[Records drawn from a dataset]
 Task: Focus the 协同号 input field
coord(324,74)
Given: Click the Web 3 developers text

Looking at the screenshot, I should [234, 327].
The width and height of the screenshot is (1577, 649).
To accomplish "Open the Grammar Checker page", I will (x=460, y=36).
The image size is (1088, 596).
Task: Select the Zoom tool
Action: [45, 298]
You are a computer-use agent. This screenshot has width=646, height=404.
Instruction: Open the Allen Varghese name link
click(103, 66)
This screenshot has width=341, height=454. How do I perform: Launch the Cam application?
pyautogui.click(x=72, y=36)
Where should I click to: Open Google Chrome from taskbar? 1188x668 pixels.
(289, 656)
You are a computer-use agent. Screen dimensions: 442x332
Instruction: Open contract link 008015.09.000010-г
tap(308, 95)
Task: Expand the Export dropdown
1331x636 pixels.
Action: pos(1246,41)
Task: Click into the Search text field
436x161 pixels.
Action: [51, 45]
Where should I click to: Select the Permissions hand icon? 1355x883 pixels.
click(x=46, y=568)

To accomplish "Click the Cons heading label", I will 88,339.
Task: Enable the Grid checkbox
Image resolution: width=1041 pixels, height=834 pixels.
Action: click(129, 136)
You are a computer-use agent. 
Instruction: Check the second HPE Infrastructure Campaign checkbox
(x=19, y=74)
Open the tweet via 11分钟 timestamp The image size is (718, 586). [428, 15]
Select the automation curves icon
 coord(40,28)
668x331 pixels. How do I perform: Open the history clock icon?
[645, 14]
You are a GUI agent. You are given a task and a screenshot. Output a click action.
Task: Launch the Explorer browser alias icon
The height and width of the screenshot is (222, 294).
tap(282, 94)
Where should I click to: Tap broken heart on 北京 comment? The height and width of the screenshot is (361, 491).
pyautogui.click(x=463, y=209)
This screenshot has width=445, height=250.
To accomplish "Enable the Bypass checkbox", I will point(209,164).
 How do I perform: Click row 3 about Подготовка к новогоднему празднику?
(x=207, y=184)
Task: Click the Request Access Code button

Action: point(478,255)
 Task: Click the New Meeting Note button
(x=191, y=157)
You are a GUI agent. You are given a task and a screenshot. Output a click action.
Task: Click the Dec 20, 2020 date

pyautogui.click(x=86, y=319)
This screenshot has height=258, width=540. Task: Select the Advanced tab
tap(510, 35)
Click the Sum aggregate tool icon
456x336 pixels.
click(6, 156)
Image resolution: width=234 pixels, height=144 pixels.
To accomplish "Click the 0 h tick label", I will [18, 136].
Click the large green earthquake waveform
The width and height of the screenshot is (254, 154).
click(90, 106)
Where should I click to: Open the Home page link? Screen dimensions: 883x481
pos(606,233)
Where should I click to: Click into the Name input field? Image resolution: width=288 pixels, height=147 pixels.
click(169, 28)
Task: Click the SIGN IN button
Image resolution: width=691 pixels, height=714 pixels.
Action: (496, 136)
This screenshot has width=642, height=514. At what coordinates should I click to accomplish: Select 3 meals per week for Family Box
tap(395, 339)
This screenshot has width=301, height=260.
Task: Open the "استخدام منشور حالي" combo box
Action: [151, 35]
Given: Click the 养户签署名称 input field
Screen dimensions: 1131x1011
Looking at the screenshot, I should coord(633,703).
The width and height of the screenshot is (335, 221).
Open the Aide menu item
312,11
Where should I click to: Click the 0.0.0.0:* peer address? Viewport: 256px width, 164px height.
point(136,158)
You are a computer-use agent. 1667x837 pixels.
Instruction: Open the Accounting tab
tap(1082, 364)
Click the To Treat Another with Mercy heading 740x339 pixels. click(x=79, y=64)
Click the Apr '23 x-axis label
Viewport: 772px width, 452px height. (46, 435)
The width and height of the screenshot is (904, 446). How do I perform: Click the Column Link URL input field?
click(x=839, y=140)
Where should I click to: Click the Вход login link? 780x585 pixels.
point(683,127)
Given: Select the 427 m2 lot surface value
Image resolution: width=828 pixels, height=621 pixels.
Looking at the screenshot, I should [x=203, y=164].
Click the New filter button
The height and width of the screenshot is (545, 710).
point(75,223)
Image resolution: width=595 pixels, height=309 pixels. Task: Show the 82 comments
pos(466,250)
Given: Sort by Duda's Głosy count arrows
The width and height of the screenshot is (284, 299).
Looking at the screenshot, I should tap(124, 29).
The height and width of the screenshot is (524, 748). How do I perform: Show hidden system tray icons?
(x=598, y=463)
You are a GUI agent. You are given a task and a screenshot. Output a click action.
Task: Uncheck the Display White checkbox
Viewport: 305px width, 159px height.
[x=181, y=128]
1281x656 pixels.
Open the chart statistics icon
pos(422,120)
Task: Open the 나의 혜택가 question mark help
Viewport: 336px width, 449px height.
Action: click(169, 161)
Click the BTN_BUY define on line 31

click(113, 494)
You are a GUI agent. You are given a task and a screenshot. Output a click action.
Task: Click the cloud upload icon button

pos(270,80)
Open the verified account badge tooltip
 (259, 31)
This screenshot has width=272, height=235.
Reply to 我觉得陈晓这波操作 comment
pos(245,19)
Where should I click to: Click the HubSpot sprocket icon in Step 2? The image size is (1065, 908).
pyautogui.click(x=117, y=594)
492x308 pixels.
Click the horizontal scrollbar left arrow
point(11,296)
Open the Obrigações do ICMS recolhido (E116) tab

-- WORK ITEM --
Where a line above holds the string "heading", show that line.

-- SOLUTION --
To accomplish "Click the Cons heading label", I will 88,339.
Click the To Treat Another with Mercy heading 740x339 pixels. click(x=79, y=64)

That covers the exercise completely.